概要
「八咫烏シリーズ」に登場する東西南北ある四つの領地のうち、西の地を治めている大貴族。
他家同様、金烏宗家に仕えている。
文化芸術に優れ、山内の工芸全般を得意としており、あらゆる分野の職人が住み、絶えず職人同士腕を競い、技術を磨き合う環境が整えられている。
西家は、継続して職人の養成と技術の保護を謳っており、貴族達の愛用する豪奢な反物から精緻なつくりの機器に至るまで、上等なものは殆ど西領産であるとまで言われており、その為か西領の職人達は非常に優遇される。
特に突出した腕の者は西家の「お抱え」となり、作品を宮中に納めることが許される。定期的に「腕比べ」が行われ、長年「お抱え」だった者でも他者に劣れば容赦なくその資格は剥奪される。
西家の屋敷はもはや屋敷という語で言い表せないほど大きく、外伝の「あきのあやぎぬ」では『紅葉の御殿(もみじのおとど)』なる敷地内の別邸が登場しており、あまりに多い側室達のためにわざわざ造られたもので、側室が産んだ、もしくは連れてきた子ども達も多く住んでいる。
当主夫妻が住む主殿はたくさんの楓の木の植わった庭を超えたはるか向こうにあり、真赭の薄もそこに住んでいる。
正式には西本家。他は西家系列の一族からなる分家である。
それ以外の分家については登場していないため詳細は不明。
ちなみに澄尾の出身郷もある。
西家は西家出身の側室から生まれた若宮を推しているが、曰く「敵ではないが味方でもない」。
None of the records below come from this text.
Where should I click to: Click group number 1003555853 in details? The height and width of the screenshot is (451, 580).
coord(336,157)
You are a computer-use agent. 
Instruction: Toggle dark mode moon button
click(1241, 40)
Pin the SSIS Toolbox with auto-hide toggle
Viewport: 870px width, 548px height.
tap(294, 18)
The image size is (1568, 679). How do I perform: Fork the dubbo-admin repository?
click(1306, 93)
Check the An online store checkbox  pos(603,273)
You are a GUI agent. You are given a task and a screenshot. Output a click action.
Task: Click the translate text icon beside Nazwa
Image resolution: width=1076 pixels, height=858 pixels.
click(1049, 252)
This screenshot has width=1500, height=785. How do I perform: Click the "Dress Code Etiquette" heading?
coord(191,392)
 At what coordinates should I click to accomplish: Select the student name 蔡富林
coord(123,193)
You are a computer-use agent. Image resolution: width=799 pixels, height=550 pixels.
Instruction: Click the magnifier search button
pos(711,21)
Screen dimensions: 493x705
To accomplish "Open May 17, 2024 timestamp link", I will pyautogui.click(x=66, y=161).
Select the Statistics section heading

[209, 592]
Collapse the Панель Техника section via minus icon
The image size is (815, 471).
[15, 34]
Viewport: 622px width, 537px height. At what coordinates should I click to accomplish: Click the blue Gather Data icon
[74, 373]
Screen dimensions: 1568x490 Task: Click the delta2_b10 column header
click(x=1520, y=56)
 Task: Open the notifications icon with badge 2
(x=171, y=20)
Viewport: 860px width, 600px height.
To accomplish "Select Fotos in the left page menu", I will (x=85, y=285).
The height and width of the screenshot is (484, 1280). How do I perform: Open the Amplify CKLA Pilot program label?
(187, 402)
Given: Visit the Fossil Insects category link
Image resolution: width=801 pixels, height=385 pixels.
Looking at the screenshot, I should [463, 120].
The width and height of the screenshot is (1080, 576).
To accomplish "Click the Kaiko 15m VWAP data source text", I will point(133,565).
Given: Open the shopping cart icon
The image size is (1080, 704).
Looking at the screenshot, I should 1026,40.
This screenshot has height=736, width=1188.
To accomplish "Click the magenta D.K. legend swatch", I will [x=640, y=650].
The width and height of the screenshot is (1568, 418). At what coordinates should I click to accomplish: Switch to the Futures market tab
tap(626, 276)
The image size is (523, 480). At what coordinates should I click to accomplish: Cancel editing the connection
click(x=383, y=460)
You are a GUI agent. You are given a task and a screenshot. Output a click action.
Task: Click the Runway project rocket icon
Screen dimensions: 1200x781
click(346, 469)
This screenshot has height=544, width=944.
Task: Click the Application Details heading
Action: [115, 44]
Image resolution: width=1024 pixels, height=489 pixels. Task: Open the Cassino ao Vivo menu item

若宮のことをただの傀儡、自分達の思い通りに動かせればいい存在としか思っておらず、命を守りこそすれ、表立って味方してくれない。
若宮の母親の十六夜や、後ろ足をしてくれた先代が死去したこともあり、後ろ盾がなく西家はその辺りが徹底して抜けている。
かつて若宮は幼い頃に西家の別邸に強引に閉じ込められ、中央から完全に隔離された失敗経験がある。「政治の事など何も考えず、ただ健やかであれさえすればいい」と呪文のように繰り返し言われたらしい。
若宮曰く、「良くも悪くもおめでたい一族」で、矜持が高く調子に乗りやすいため、若干他の三家に馬鹿にされている節もあるという。
その反面、内部は謀略とは無縁であり、家族を慈しむ風潮があるため、顕、顕彦、真赭の薄、明留といった西家出身の登場人物は欠点があれど、善性を持つ者が多い。